Ironically, the huge growth of the mainland Chinese film market has contributed to Hong Kong's decline. The Closer Economic Partnership Arrangement between China and the special administrative region, signed in 2003, has made it much easier for Hong Kong directors and others in the local industry to operate on the mainland.
"The number of screens in China is said to be about 70,000, 20 times more than in Japan," points out Japanese movie producer Satoru Iseki. "Directors and actors in Hong Kong started heading to Beijing in droves" following the agreement, he said.
On top of the economic challenge, Hong Kong's film industry faces growing Chinese censorship.
In April, Peter Yam, a Hong Kong-based independent film producer, asked for support from Japanese movie lovers in an online news conference as he launched a crowdfunding campaign to raise money for "Blue Island," a documentary about the pro-democracy protests in Hong Kong.
The film, coproduced with Japanese partners, is unlikely to show in Hong Kong because of its politically sensitive topic. Sanshiro Kobayashi, president of movie distributor Uzumasa, hopes to screen the film at small theaters in Japan first to encourage a global release.
In another blow, Hong Kong authorities on June 11 said they would begin blocking distribution of films deemed to threaten China's national security.
The industry had a foretaste of what lay ahead when a screening of "Inside the Red Brick Wall," was canceled at the last minute in March. The documentary examines the 2019 protests at The Hong Kong Polytechnic University, where a group of students also took a stand for freedom and democracy.

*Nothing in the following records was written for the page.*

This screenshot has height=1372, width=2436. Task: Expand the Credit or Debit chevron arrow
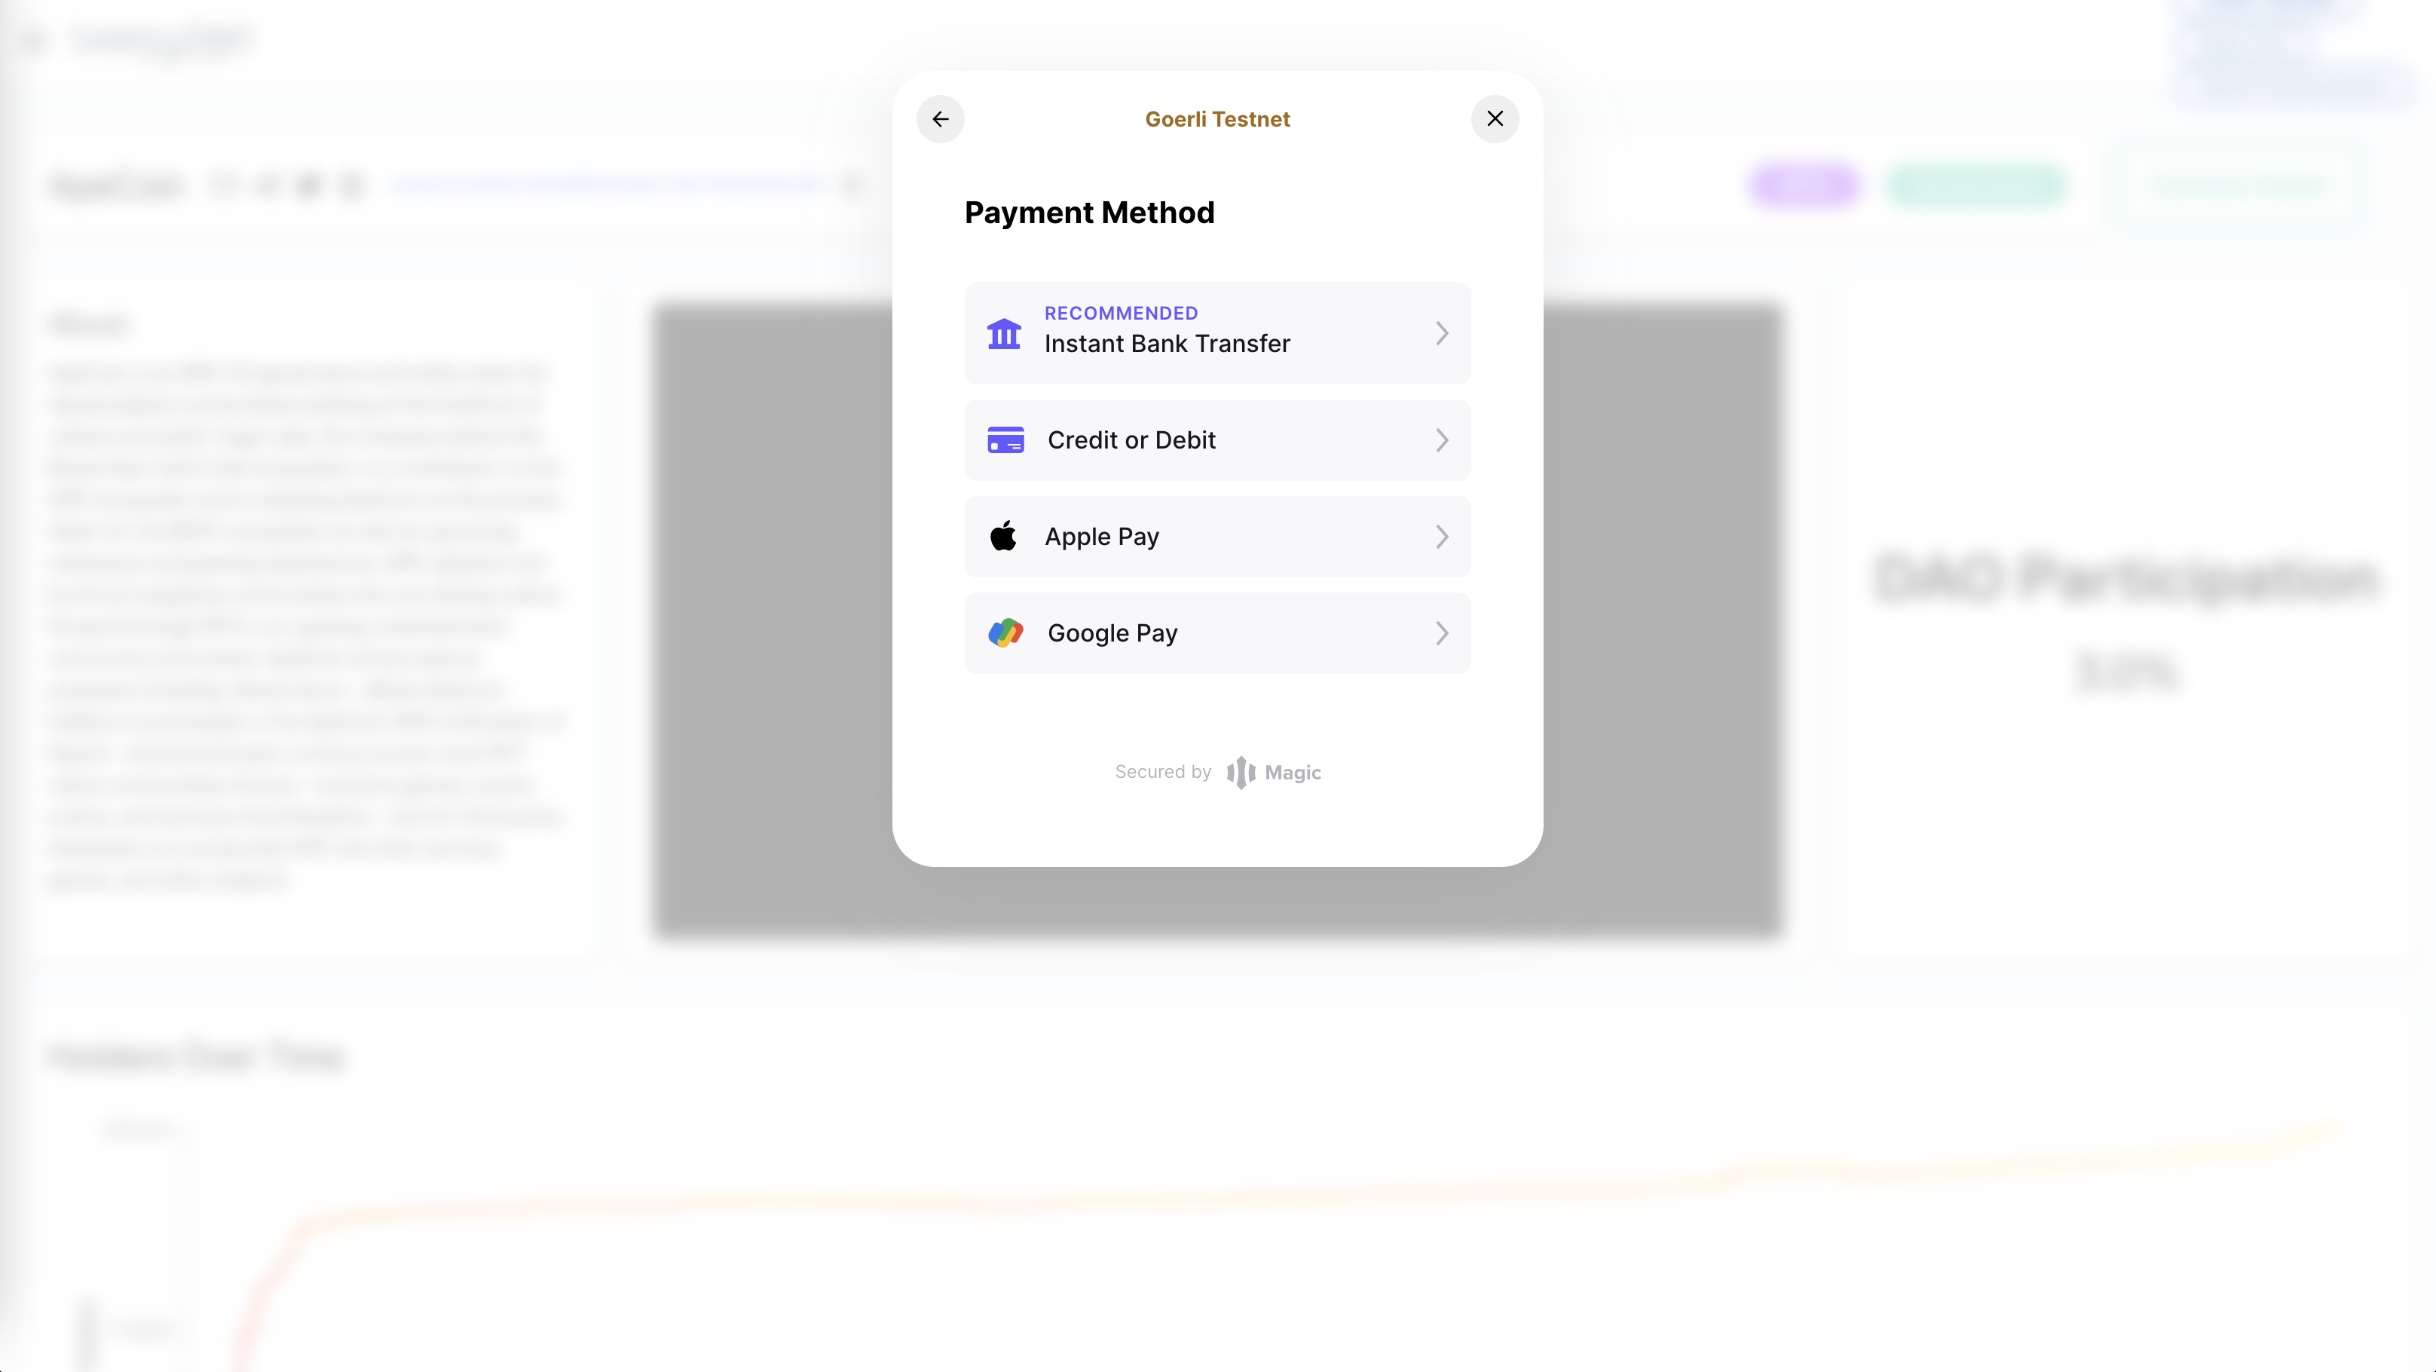(1440, 439)
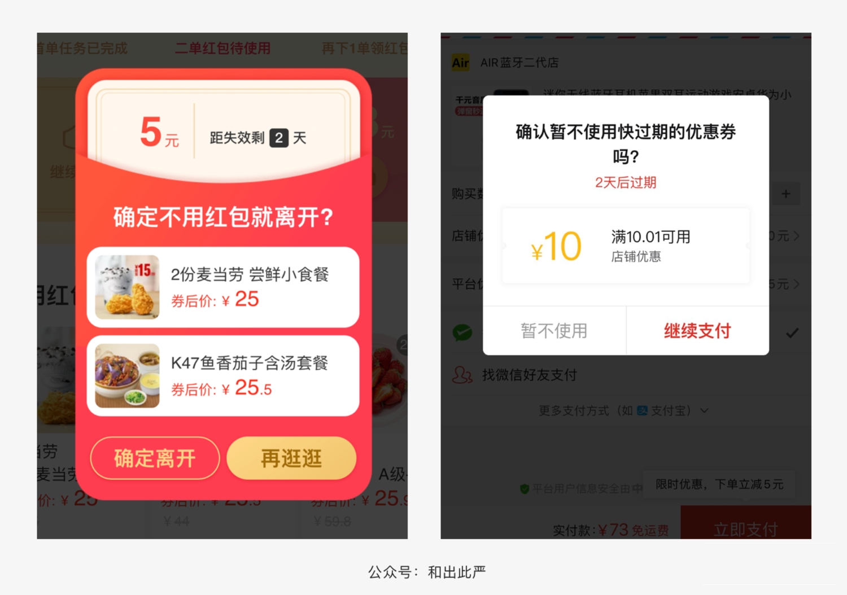Switch to 二单红包待使用 tab
847x595 pixels.
coord(222,49)
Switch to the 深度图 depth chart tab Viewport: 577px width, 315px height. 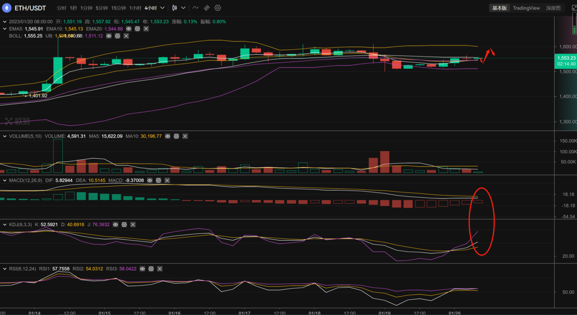[x=553, y=8]
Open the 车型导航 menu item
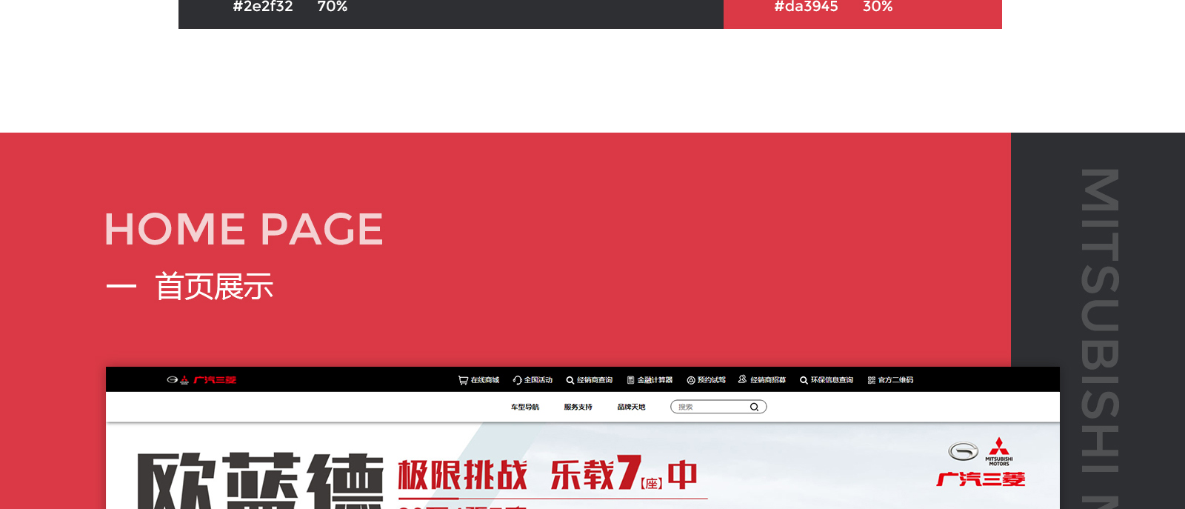The image size is (1185, 509). pyautogui.click(x=525, y=407)
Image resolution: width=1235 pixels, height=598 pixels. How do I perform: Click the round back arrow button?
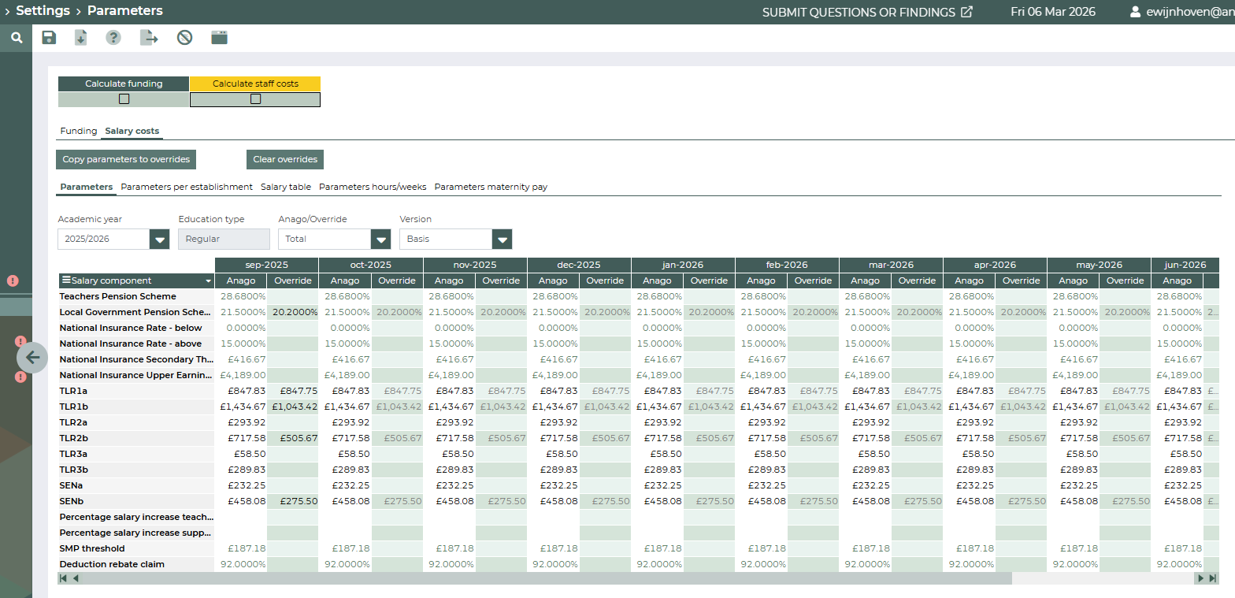(32, 358)
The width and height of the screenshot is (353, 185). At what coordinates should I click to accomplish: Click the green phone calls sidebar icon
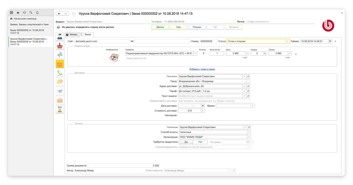(x=60, y=73)
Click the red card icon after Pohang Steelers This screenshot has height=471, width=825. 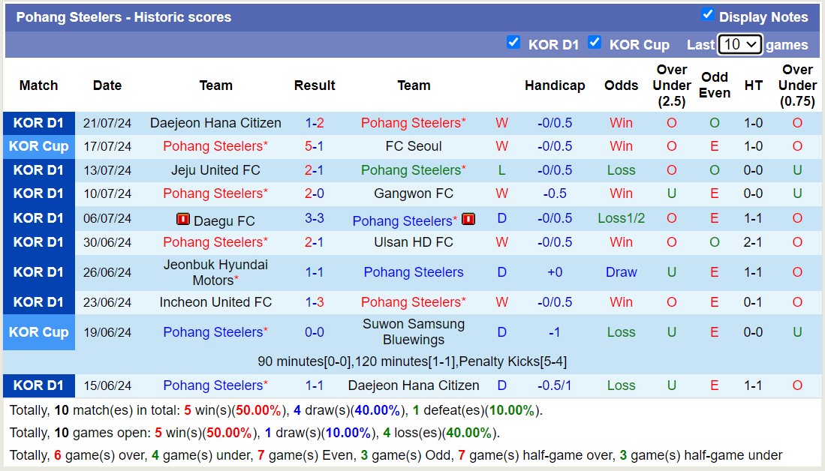click(468, 220)
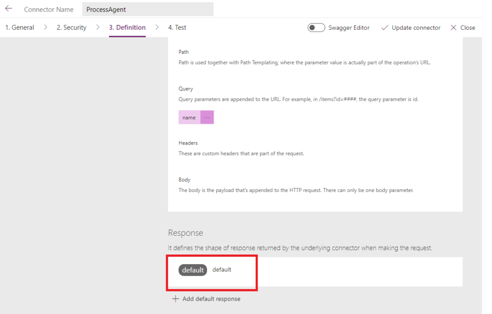Click the ellipsis icon on the name parameter chip
492x314 pixels.
pos(207,117)
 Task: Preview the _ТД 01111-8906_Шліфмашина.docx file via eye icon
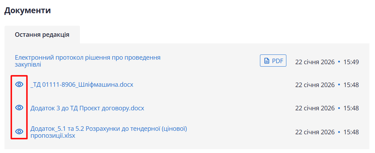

Another casualty was "Where the Wind Blows," a thriller about corrupt police officers starring Tony Leung and Aaron Kwok. The film was scheduled to make its world premiere and open the 45th Hong Kong International Film Festival on April 1 but was pulled from the lineup three days before the opening of the event.
Organizers attributed the cancellation to "technical reasons," but many suspected the film was nixed by Beijing because of its depictions of crooked cops. In China, police are always portrayed as guardians of justice.
Japanese film critic Sozo Teruoka is worried about the effect the crackdown is having on Hong Kong's artistic spirit. He warns that filmmakers in Hong Kong will not only find it increasingly difficult to make films about the city's pro-democracy movement but will also need to be very circumspect in how they portray police and the government, even in fictional stories.
"Denise Ho: Becoming the Song," now showing in Japan, is an American documentary about a famous Hong Kong singer-turned-political-activist involved in the city's struggle to maintain its political freedom. Director Sue Williams thinks there is no way to bring the film to theaters in Hong Kong. There are many fans of Denise Ho in the territory, but they clammed up when she tried to interview them on the camera.
One ray of hope for one of Asia's most celebrated filmmaking hubs is a breed of young directors who are producing good movies on shoestring budgets. Wong Chun's "Mad World" and Oliver Chan Siu-kuen's "Still Human" were hits in both Hong Kong and Japan.
Hong Kong cinema has had global influence because of its "unique style" and "great creativity," according to Yam, who vows to continue practicing his craft.